Il leur dit : sortez et voyez quelle est la bonne voie à laquelle l'homme doit s'attacher.
[…]
Rabbi Chimon dit : celui qui voit le nolad.
Rabbi Eleazar dit : le bon cœur.
Il leur dit : je vois les propos d'El'azar fils de 'Arakh de vos propos ; les siens incluent les vôtres.
Le Journaliste – Qu'est-ce que le nolad, qu'il s'agit, selon rabbi Chimon, de voir pour être sur la bonne voie ?

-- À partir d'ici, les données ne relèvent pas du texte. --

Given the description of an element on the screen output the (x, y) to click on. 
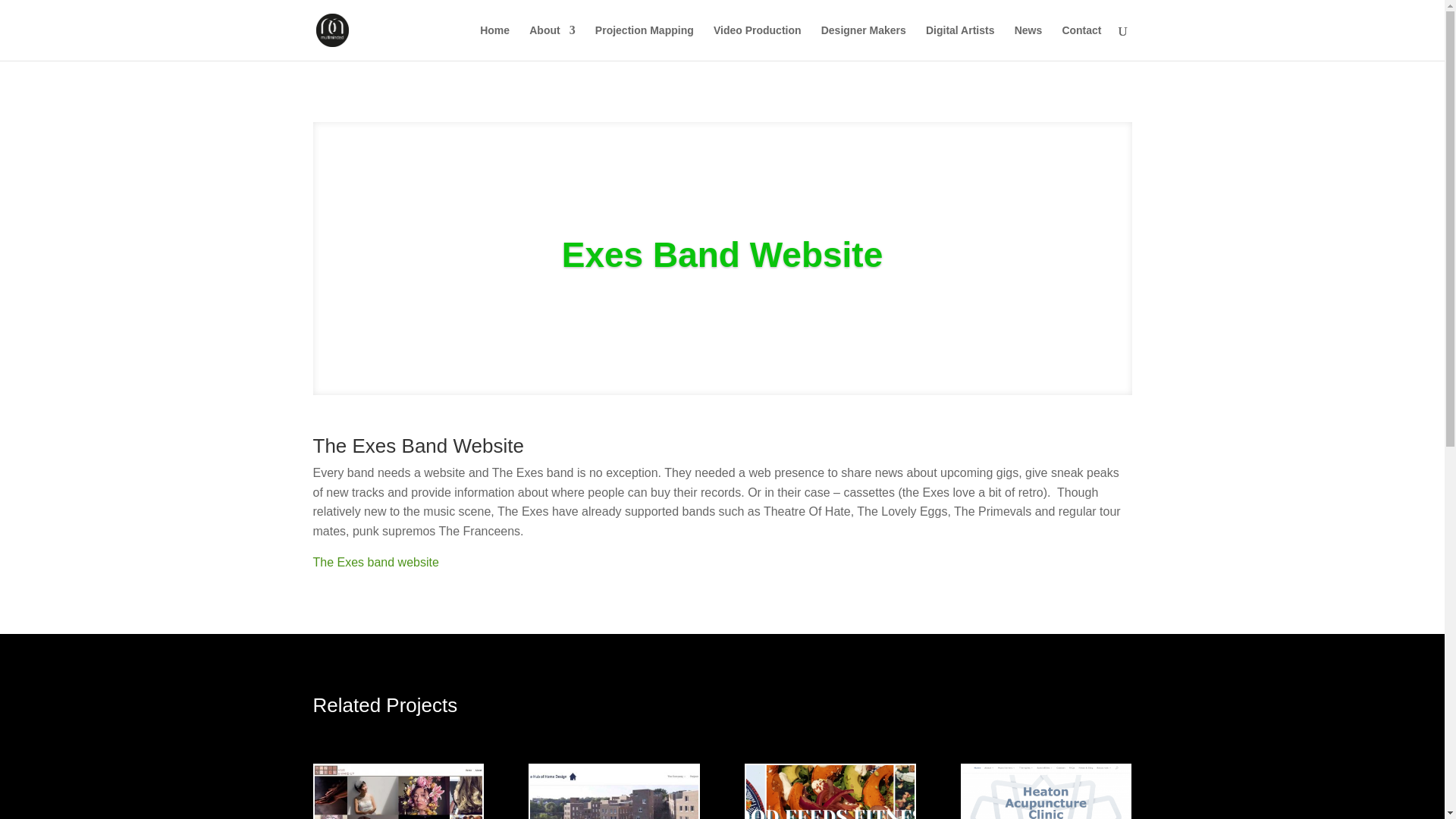
Video Production (757, 42)
Digital Artists (960, 42)
Bethan Prentice Film and TV Make-up Artist (397, 791)
Design For Homes Website And Animated Logo (613, 791)
The Exes band website (375, 562)
Food Feeds Fitness Website (829, 791)
Contact (1080, 42)
Projection Mapping (644, 42)
About (552, 42)
Designer Makers (863, 42)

le rabbin – Le radical auquel ce passif se rattache est YaLaD, naître. Et les grammairiens se feront un plaisir de mettre en évidence l'ambiguïté propre à ce verbe ainsi conjugué en hébreu. Nolad désigne tout autant l'accompli que l'inaccompli et vient donc à signifier déjà né ou à naître. D'après rabbi Chimon, la bonne voie consisterait-elle à lire notre réalité pour y déceler ce qui s'y trouve déjà en puissance et qui fera notre demain ? Ou alors conviendrait-il, plutôt, de dépasser l'actuel pour se projeter dans un futur qui reste à naître ?
Le Journaliste – Pré-voir, est-ce voir en avance ou déjà voir maintenant ce qui est devant[5]?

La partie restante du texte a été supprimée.